4
votes

Background

I have 8k parquet files representing a table that I want to bucket by a particular column, creating a new set of 8k parquet files. I want to do this so that joins from other data sets on the bucketed column won't require re-shuffling. The documentation I'm working off of is here:

https://spark.apache.org/docs/latest/sql-data-sources-load-save-functions.html#bucketing-sorting-and-partitioning

Question

What's the easiest way to output parquet files that are bucketed? I want to do something like this:

df.write()
    .bucketBy(8000, "myBucketCol")
    .sortBy("myBucketCol")
    .format("parquet")
    .save("path/to/outputDir");

But according to the documentation linked above:

Bucketing and sorting are applicable only to persistent tables

I'm guessing I need to use saveAsTable as opposed to save. However saveAsTable doesn't take a path. Do I need to create a table prior to calling saveAsTable. Is it in that table creation statement that I declare where the parquet files should be written?
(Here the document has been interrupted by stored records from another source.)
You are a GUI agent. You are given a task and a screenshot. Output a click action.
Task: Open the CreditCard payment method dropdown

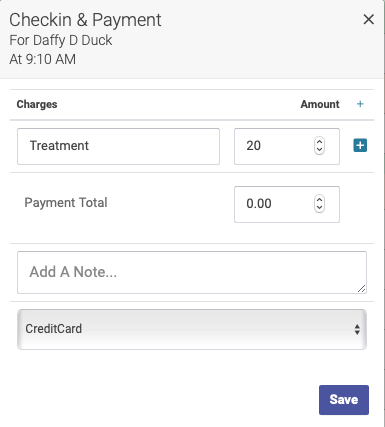tap(192, 329)
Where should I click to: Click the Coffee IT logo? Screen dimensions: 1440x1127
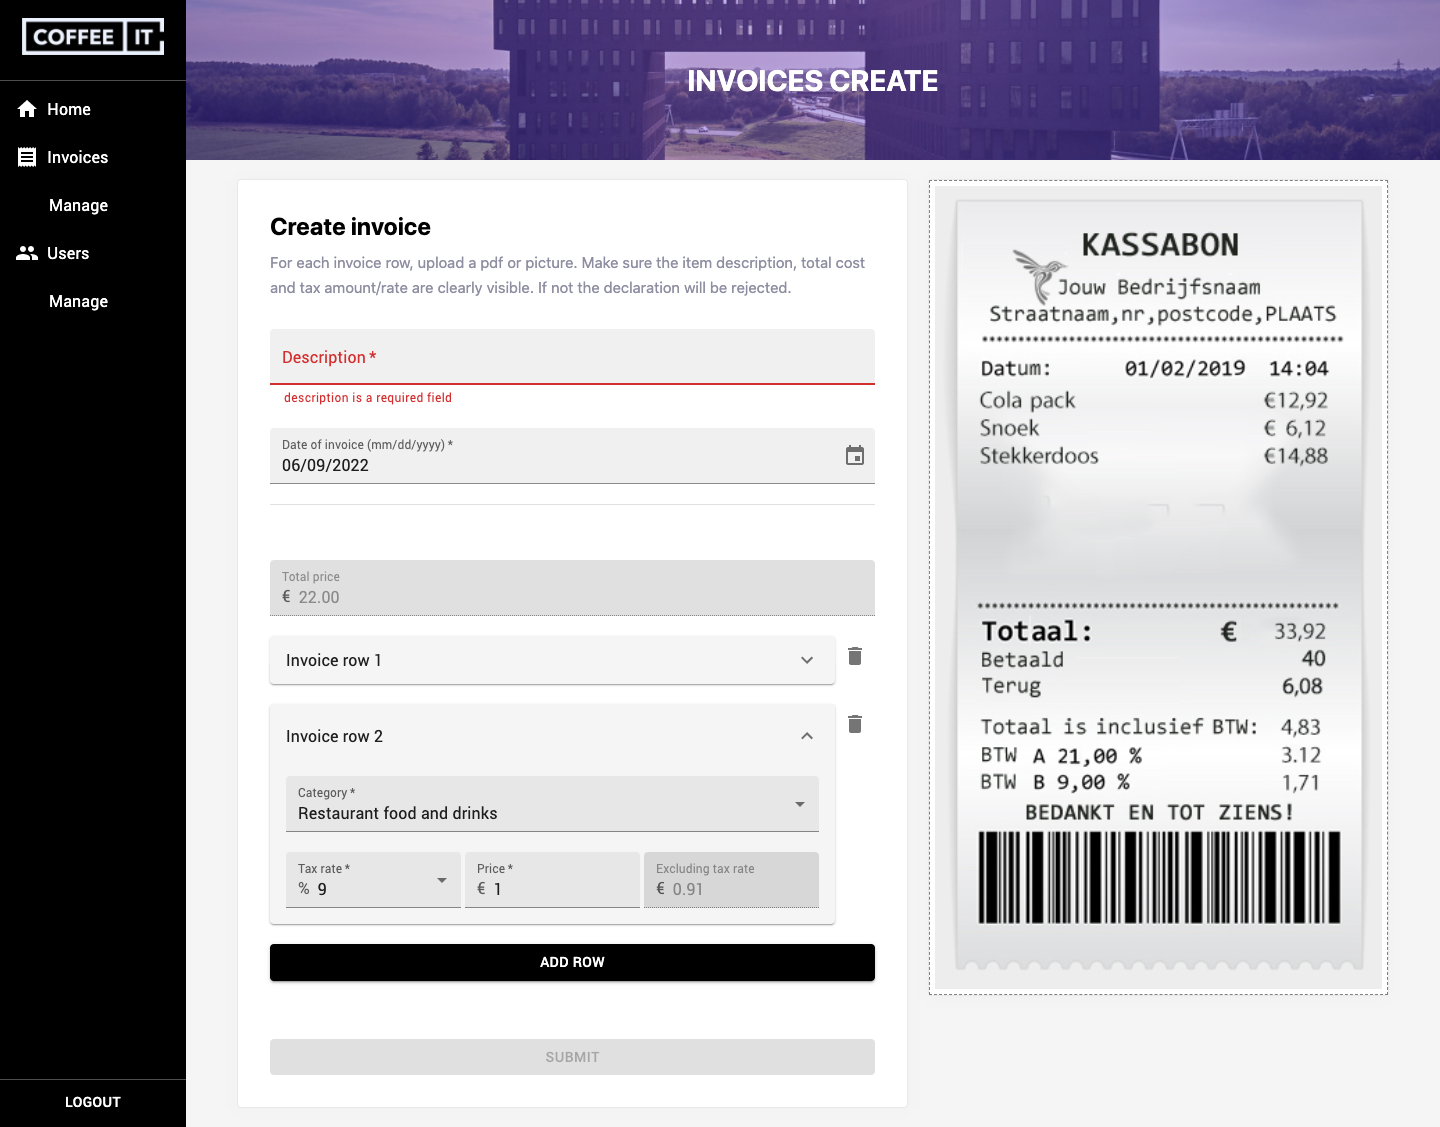tap(93, 37)
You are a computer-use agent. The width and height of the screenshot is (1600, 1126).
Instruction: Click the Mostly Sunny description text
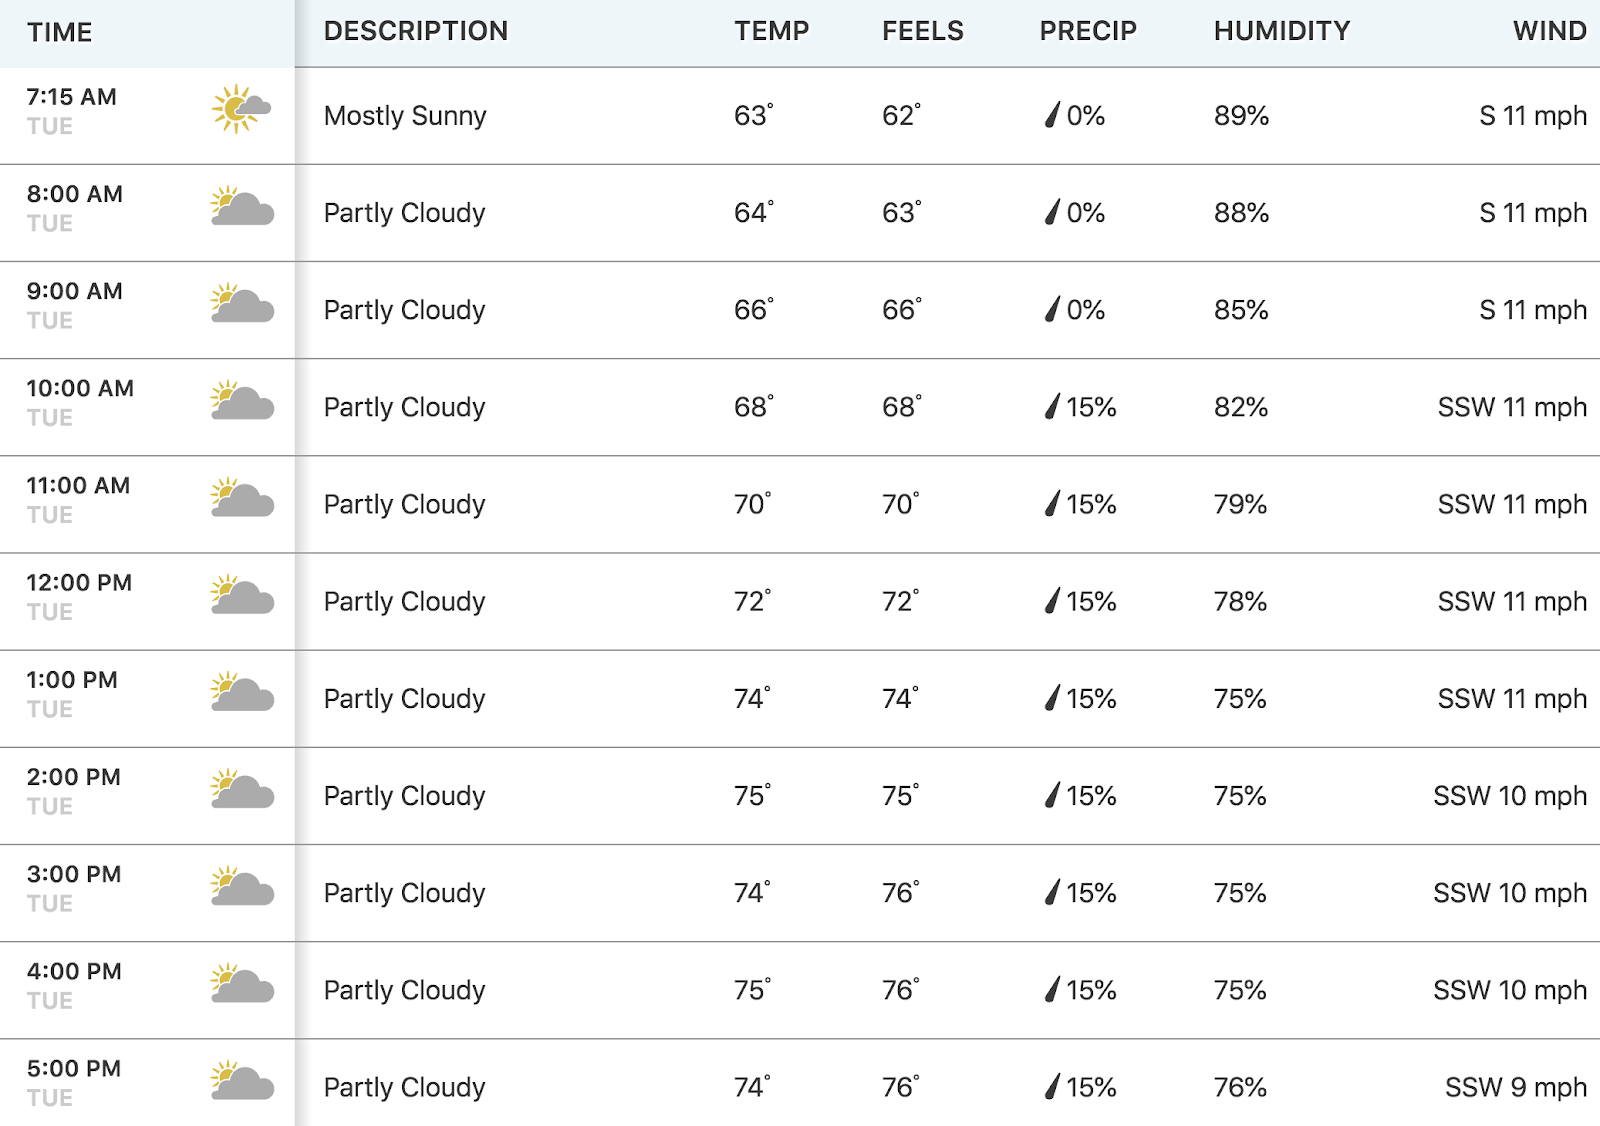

If so, how do I do that?

2

2 Answers

0
votes
spark.sql("drop table if exists myTable");
spark.sql("create table myTable ("
    + "myBucketCol string, otherCol string ) "
    + "using parquet location '" + outputPath + "' "
    + "clustered by (myBucketCol) sorted by (myBucketCol) into 8000 buckets"
);
enlDf.write()
    .bucketBy(8000, "myBucketCol")
    .sortBy("myBucketCol")
    .format("parquet")
    .mode(SaveMode.Append)
    .saveAsTable("myTable");
0
votes

You can use the path option:

df.write()
    .bucketBy(8000, "myBucketCol")
    .sortBy("myBucketCol")
    .format("parquet")
    .option("path", "path/to/outputDir")
    .saveAsTable("whatever")